A third gate electrode 3b of the first polycide layer is formed in first polycontact 7 so as to electrically connect p.sup.+ impurity region 205 and n.sup.+ impurity region 204, and so as to extend along the main surface of oxide film 206. Gate electrode 3b includes an n type polysilicon layer 30, a p type polysilicon layer 31 formed integral with n type polysilicon layer 30, and a WSi layer 32 formed on the surface of n type polysilicon layer 30 and p type polysilicon layer 31. Such a structure of having a gate electrode of a PMOS transistor formed of a P type polysilicon layer 31 and a gate electrode of an NMOS transistor formed of an N type polysilicon layer 30 is called a dual gate transistor. When this dual gate transistor employs an N type polysilicon layer as the gate electrode of a conventional PMOS transistor, the formation of a PN junction at the connection of the N type polysilicon layer and p.sup.+ impurity region 205 of the P type transistor is prevented.

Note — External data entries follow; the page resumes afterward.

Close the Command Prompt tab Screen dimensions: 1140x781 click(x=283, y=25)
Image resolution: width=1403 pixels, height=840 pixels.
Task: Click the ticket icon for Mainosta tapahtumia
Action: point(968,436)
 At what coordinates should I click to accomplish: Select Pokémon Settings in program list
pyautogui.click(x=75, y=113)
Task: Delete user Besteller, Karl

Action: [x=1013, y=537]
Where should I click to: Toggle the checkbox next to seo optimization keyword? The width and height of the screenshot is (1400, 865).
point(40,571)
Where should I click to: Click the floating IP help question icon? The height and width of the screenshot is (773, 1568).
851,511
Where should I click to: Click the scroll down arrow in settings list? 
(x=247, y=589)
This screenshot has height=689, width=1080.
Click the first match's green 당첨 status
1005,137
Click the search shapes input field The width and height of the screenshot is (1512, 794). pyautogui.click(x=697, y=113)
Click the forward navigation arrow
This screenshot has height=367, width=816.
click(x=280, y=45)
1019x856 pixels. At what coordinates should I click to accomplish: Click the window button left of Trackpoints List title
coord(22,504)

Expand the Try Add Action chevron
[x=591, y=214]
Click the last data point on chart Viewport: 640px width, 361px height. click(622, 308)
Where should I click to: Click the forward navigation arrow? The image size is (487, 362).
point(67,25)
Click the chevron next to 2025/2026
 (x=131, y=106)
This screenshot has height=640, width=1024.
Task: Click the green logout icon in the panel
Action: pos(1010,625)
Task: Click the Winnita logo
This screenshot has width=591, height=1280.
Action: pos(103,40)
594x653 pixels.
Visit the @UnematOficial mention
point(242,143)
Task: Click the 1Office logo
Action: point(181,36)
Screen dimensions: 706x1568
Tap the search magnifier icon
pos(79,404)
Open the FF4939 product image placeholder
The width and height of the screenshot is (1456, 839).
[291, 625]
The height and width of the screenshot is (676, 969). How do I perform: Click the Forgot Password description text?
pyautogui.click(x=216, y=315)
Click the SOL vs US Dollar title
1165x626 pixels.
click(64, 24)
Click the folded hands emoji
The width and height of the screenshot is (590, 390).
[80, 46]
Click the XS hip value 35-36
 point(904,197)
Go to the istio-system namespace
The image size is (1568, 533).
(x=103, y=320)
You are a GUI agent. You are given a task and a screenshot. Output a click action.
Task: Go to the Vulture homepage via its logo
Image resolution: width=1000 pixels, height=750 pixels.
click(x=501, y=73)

As shown in FIG. 23, the above-described conventional SRAM includes no first polycontact 7 in current path I1 and two first polycontacts 7 in current path I2. This means that current path I2 has a contact resistance greater than that of current path I1 by the two first polycontacts 7. Therefore, the current flowing across current path I2 is smaller than that flowing across current path I1. As a result, a readout is delayed when current flows at the current path I2 side (when storage node 13 has a L data). There was a disadvantage of imbalance in the electric characteristics due to different resistances between current path I1 and current path I2 in a conventional memory cell.
Since gate electrode 3a of access transistors Q1 and Q2, gate electrode 3b of driver transistor Q3 and load transistor Q5, and gate electrode 3b of driver transistor Q4 and load transistor Q6 are formed of a first polycide layer in the memory cell of the conventional SRAM shown in FIGS. 21 and 22, it is not possible to overlap gate electrodes 3a, 3b and 3c. Therefore, it was difficult to reduce the memory size.
Furthermore, since the memory cell of a conventional SRAM has a dual gate transistor structure of a P type polysilicon layer 31 and an N type polysilicon layer 30 as shown in FIG. 24, there was a disadvantage that the boron means P type polysilicon layer 31 is penetrated through gate oxide film 206. In this case, there was a problem that the threshold voltage of the P type transistor is altered.
In the dual gate transistor shown in FIG. 24, the P type impurities of boron in P type polysilicon layer 31 are easily diffused to the upper WSi layer 32. There was a disadvantage that boron is introduced into the N type polysilicon layer to vary the threshold voltage V.sub.TH. There was a problem that the resistance value of the gate electrode is altered. For the purpose of solving this problem, an approach is proposed of suppressing boron diffusion by providing an amorphous silicon layer (not shown) between the lower polysilicon layer 31 and the upper WSi layer 32. However, this approach induces another problem that an extra process of forming an amorphous silicon layer is required. The formation of an amorphous silicon layer results in increase in the height of gate electrode 3b to become a bottleneck in reducing the step portion for a thinner gate electrode. Therefore, offset in focus in forming a fine pattern by photolithography becomes greater to reduce the focus margin.